Accessibility collaborative applications of sound sensing technology on mobile phones and smart IoT

Accessibility collaborative applications of sound sensing technology on mobile phones and smart IoT

Show Video

Good afternoon, everyone. It's a pleasure to share some of our accessibility work. Mr. Xia just shared about visual accessibility,

and I will focus mainly on auditory aspects. Let me introduce our team. We're from Xiaomi's AI Lab, which comprises many sub-departments, including Image, Acoustics, NPL, etc.

We're part of the Acoustics department, with a wide range of subfields such as understanding and generation. This photo commemorates our recent recognition as "Workers Pioneer" in Beijing. I'd like to begin by sharing our experience at a Hackathon in 2020.

We were fortunate to win first place and a prize of 100,000 RMB, which we donated primarily to people with hearing impairments. How do I play this video? Top left corner. On the top left corner... Ok.

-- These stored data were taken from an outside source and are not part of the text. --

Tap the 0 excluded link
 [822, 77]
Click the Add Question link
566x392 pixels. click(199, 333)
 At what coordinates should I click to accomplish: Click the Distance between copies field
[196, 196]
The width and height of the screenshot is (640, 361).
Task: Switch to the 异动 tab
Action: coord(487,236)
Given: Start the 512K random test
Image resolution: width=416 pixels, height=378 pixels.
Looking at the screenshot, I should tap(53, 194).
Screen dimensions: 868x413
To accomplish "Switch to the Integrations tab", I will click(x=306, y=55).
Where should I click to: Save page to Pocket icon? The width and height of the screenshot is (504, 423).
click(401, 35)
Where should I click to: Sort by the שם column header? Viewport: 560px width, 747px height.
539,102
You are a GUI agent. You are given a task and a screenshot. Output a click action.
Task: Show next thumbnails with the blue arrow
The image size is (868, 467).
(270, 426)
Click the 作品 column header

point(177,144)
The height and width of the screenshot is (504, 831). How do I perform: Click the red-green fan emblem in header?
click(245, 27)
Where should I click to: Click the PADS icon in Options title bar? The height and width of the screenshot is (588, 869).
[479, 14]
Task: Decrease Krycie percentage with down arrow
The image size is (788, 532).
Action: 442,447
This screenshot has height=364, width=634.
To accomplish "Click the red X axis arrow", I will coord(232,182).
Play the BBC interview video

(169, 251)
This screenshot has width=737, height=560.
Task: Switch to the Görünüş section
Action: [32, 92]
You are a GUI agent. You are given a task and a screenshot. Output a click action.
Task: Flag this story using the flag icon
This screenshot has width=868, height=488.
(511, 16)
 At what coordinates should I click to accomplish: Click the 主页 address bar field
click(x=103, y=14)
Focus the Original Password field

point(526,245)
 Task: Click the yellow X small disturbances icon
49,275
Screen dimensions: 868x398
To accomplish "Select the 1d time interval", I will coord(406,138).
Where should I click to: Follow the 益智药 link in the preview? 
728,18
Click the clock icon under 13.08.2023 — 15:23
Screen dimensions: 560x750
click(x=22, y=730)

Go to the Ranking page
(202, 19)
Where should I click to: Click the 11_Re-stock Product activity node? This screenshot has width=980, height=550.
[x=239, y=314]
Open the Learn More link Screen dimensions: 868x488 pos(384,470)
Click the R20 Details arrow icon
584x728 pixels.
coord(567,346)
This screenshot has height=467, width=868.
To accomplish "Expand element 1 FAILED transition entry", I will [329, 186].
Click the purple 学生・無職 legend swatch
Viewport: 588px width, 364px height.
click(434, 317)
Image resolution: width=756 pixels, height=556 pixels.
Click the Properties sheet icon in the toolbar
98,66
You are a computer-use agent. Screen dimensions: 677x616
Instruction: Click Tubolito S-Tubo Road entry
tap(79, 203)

I can click on the video. I see. It works.

Thank you. At Xiaomi, we believe engineers are our most valuable asset and we respect all innovative ideas. In 2018, the Xiaoai team at Xiaomi opened some annotator positions to people with disabilities. Some of them, afflicted with cerebral palsy, faced challenges in everyday communication. Hello, my name is Zhang Dakui.

I approached the voice team at Xiaomi. They undertook some indicative work related to accessibility based on my condition, which turned out quite impressive. I've always worked on speech recognition technology, confident in its potential to understand their speeches. So I thought we could give it a shot. We had previously developed a technology intended for dialect recognition, which happened to be a solution for this situation, an application we had not considered before.

This project uses AI voice technology to bring convenience to individuals with special needs. It resonates with our mission to let everyone enjoy the benefits of technological advancements. Initially, when we received the data...

Could we resume the video? Right. Let's resume from where we left off. ... we realized we could not understand the speech ourselves, let alone develop an algorithm for its recognition. Surprisingly, the algorithm worked exceptionally well.

When we created this application package, Dakui tested it himself and praised its effectiveness. This brought us great satisfaction. After some debate over the project's name, we all agreed on "Listen", reflecting our commitment to understanding their needs and addressing their issues. The engineers at Xiaomi are young, socially responsible, and idealistic. In most people's lives, the special community is often overlooked. We urge more engineers to leverage the power of technology to address the issues faced by this community.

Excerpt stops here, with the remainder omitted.